[[ Task inputs open ]]
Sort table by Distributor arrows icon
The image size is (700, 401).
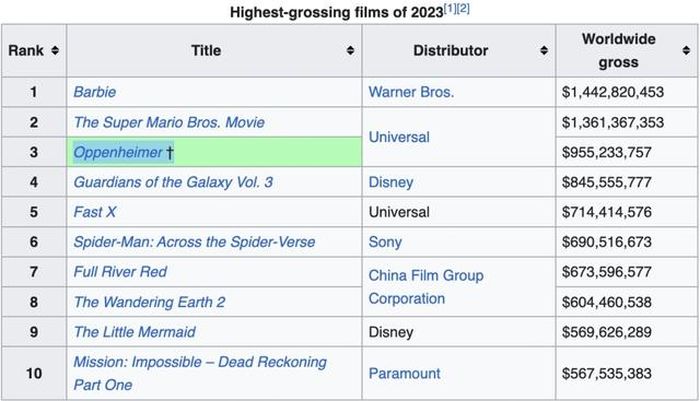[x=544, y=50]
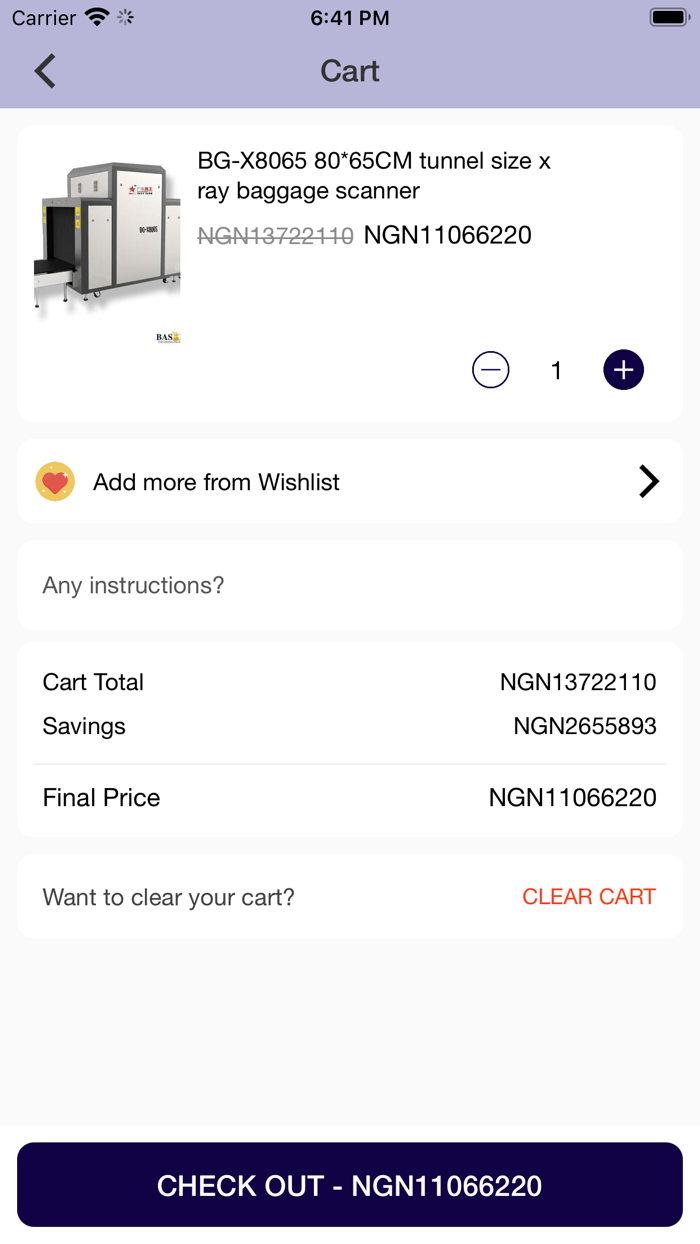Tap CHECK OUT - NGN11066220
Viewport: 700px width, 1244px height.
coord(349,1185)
[[ Task inputs closed ]]
• **Directions for this task**
Pictures stay out of this copy; write out the entries above exactly.

• **Answer to this problem**
Sort table by Distributor arrows icon
The image size is (700, 401).
[x=544, y=50]
Tap CHECK OUT - NGN11066220
Viewport: 700px width, 1244px height.
coord(349,1185)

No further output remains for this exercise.